As the price of salt, by reason of the tax, is somewhat higher in India than in most other countries, the question as to its effect upon its population is one of high social and sanitary interest, in respect to which authorities differ. By some[1] it is contended that the consumption of this prime necessity is thereby greatly restricted, and that much disease, both of men and animals, is thereby engendered; and the trade in salt fish, which might supply a cheap and abundant article of food, is greatly hampered.
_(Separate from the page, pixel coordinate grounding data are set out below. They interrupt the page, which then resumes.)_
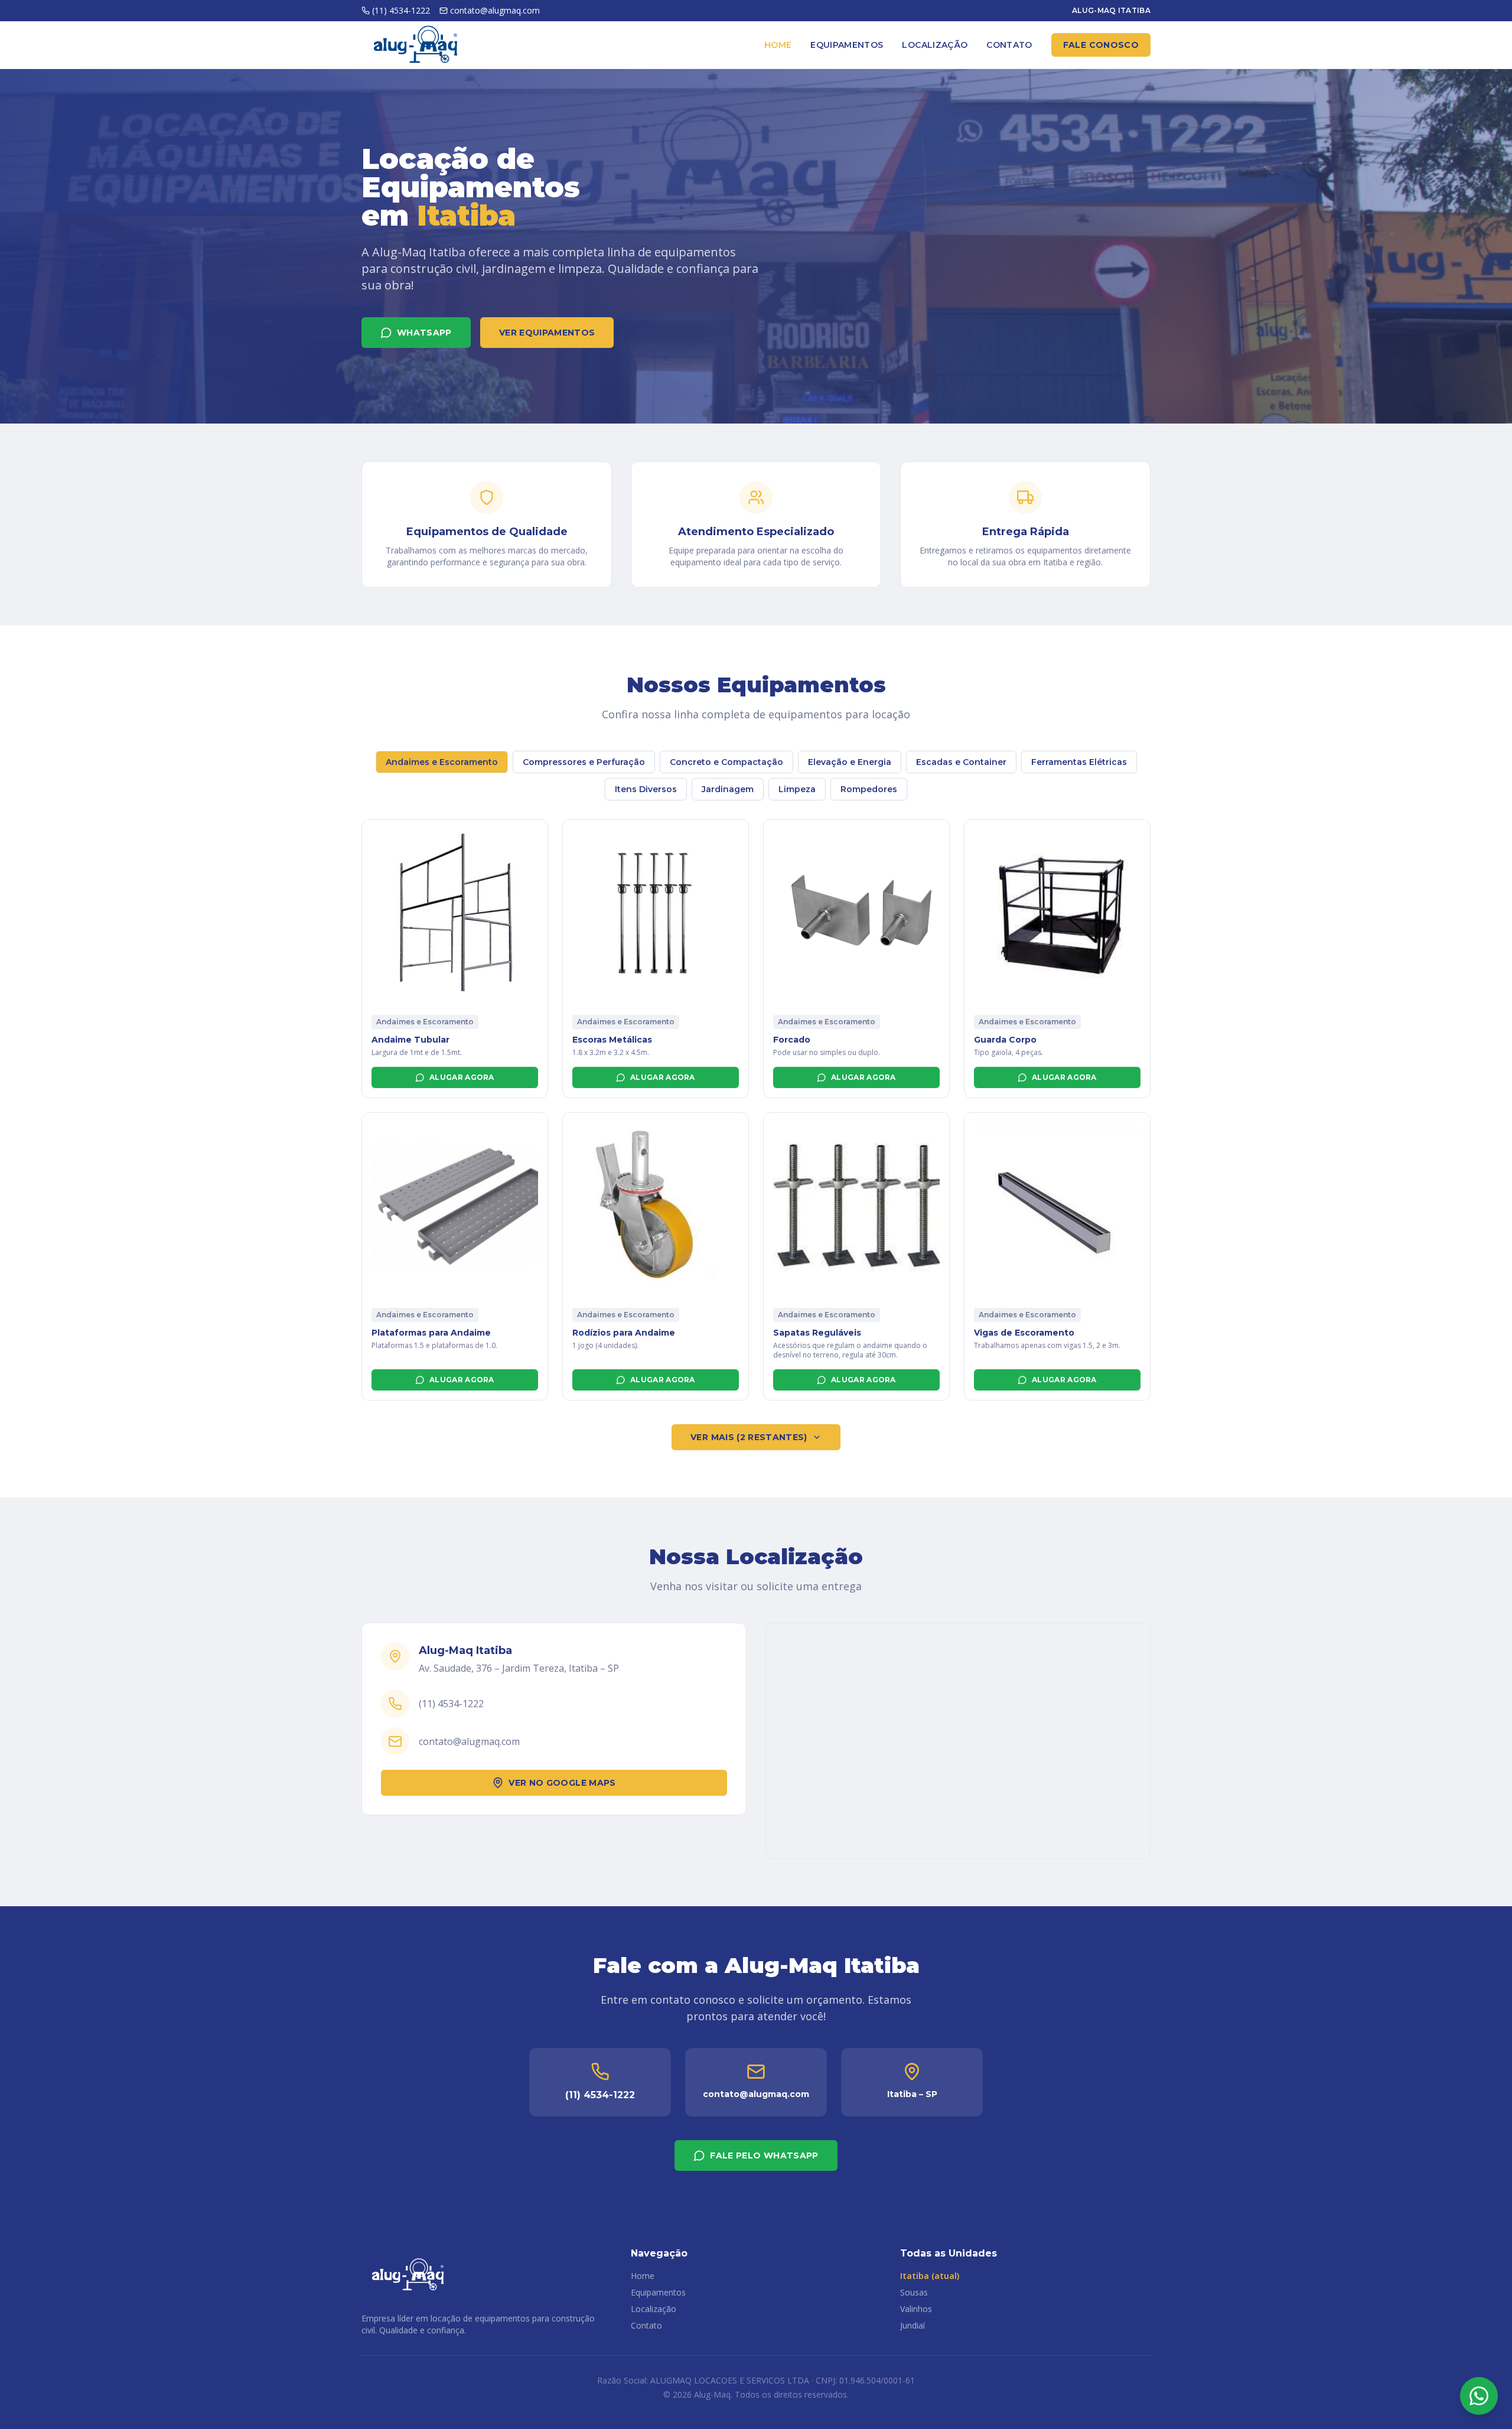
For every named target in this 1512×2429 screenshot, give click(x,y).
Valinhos (916, 2308)
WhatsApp (424, 332)
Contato (1009, 45)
Others assert that "the poorer classes do not feel aggrieved or complain about it"; that "as a rule the peasantry do not stint themselves on account of it"; and that "no one has ever taken exception to the tax as it stands but the European grievance-monger in the country." But, be this as it may, all are agreed that it would be very difficult to raise a revenue equivalent to that derived from the taxation of salt by any other method.

The third largest source of imperial revenue in India is from the Government monopoly of the production and sale of opium; and the annual receipts from which, although at one time in excess of $40,000,000, have of late years greatly diminished, and were officially reported in 1894 as 6,037,571 Rx. ($33,137,855). As the opium product of India is sold mainly to China and the Straits Settlements, and as the export taxes embodied in its price are collected from the people of these countries, they can not, therefore, be regarded as a fiscal burden upon the people of India.

The method of collecting the revenue from opium is substantially as follows: No person in British India may cultivate the poppy, from which the drug is derived, without a license from the Government; and every cultivator is bound to sell the crude product of his crop to the Government at certain factories, where it is manufactured into the opium of commerce. A portion of the manufactured opium is retained for consumption in India, and distributed through venders licensed by the excise depart-


  1. Wilson's Resources of Modern Commerce. London, Longmans, 1878.